Мы, еще не будучи школьниками, всегда смеялись над Клавдией Шульженко, когда она своим старческих голосом пыталась просипеть в телевизоре «Синий платочек». Наши родители тоже хохотали над ней, проклиная брежневский маразм и советскую власть, которая вместо Битлов и еще модных в то время Бич Бойз, заводит в праздник по ящику (так тогда именовали телевизор) эту партийную тягомотину. А Шульженке было тогда только 60 лет. Но вот наступил 2011 год и, глядя на телевизионную программу, я с ужасом узнаю знакомые имена – Пугачева, Ротару, Серов, Леонтьев, Кобзон, Газманов, Лещенко – сплошные старики (от 60 и старше), которым должно быть уготовлено почетное мест в зале, но не сцене.
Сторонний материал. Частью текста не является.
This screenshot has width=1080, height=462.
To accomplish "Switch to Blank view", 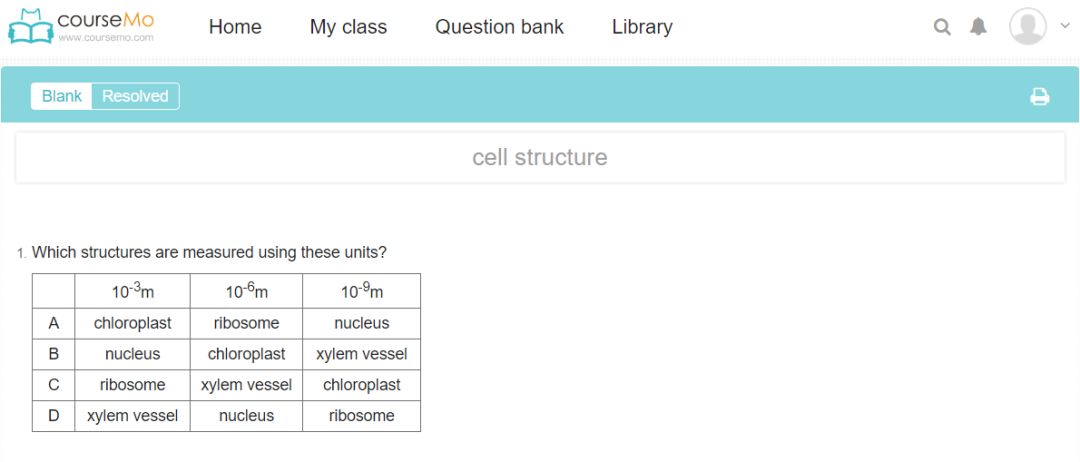I will [62, 96].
Россия всегда отличалась от Европы своим… нет не скажу – консерватизмом, поскольку консерватизм – это, когда ты на место старого шкафа ставишь абсолютно новый, но похожий на старый, и по форме, и по размерам. А в России наблюдается какая-то дикая, непонятная любовь, даже не любовь, а скорее преклонение перед всем отмершим, забытым и никчемным. Когда вся Европа строилась из кирпича, Россия рубила города из дерева… они сгорали дотла, вместе с жителями, с имуществом, с ценностями… Но, несмотря на это, их снова отстраивали из дерева… они снова горели и порочный круг замыкался (хотя некоторые медработники считают, что именно это спасало страну от эпидемий, ведь сгорали, и люди, и одежда, и крысы, и чума, и холера – огонь очищал все). Когда в Европе появился бетон, Россия стала воспевать кирпич. Кирпичный дом стал символом уюта и удобства… кирпичный! – звучит как похвала. Пройдет еще полсотни лет, появятся дома из пластика или еще из чего-то, – вот  тогда в Россия будет расхваливать бетон.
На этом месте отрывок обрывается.